Spatial Fundamentals

Spatial Data Types

There are two primary types of spatial data: raster and vector data. Python and R can both handle either of these types so coding language doesn’t matter but there are fundamental structural differences between the two data types. See below for more information about each.

Raster data stores information in pixels. Each pixel is located at a specific geographic location (i.e., a specific X and Y coordinate pair). These pixel values can be continuous (e.g., rainfall, elevation, etc.) or categorical (e.g., land cover categories, date of first green up, etc.). Even if you’ve never worked with spatial data before you’ve certainly worked with rasters: technically every digital image is a raster!

Raster files are typically GeoTIFFs and use the .tif extension.

Consider this visual depiction of raster data:

Picture of a forest with an inset showing how the pixels in that image relate to information stored in each pixel
Image Source - National Ecological Observatory Network (NEON)
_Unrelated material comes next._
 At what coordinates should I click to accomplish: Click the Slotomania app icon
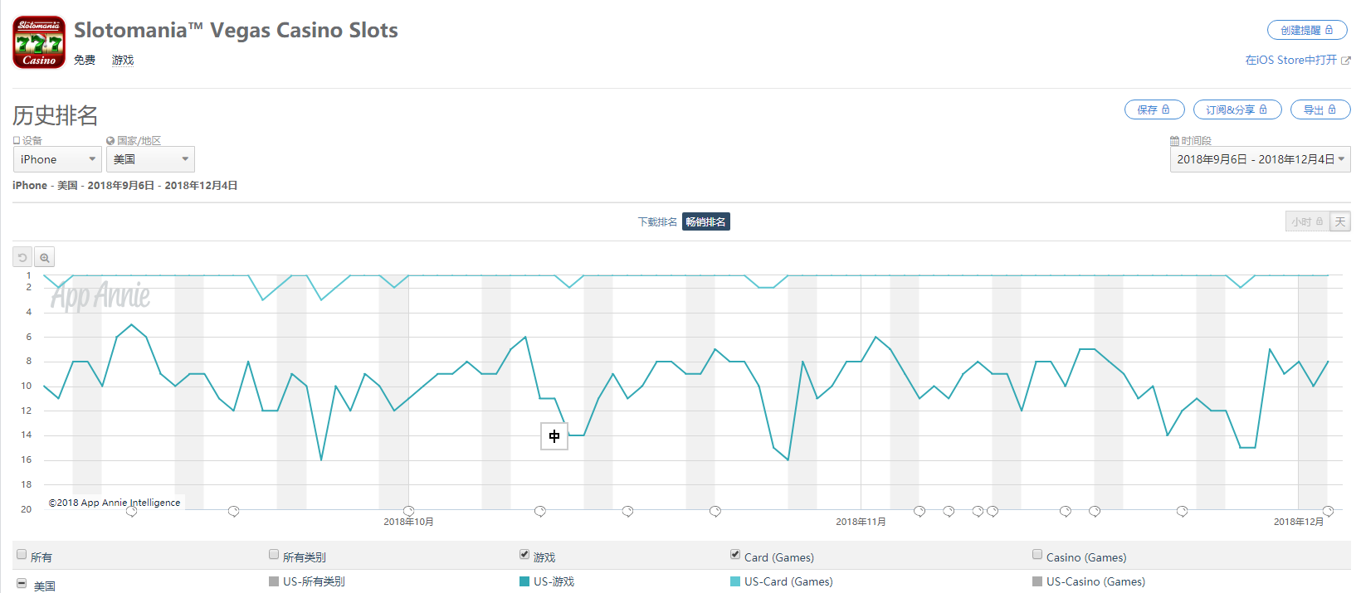(39, 42)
Vector data store information in “features”. These features use specific geographic points (again, think X and Y coordinates) and store information about the geometric relationship among features. This allows vector data to be in terms of particular geometries like points, lines, or polygons.

Vector data are typically preserved as shapefiles and use several extensions. When we refer to shapefiles in code we only refer to the .shp file but there are several associated files that must also be present in the same folder for the data to be read properly. These usually include .dbf, .prj, and .shx but there may sometimes also be a .xml file or two. For our purposes, the specifics of these files are not relevant but it is important to remember that you will need them in order to work with vector data.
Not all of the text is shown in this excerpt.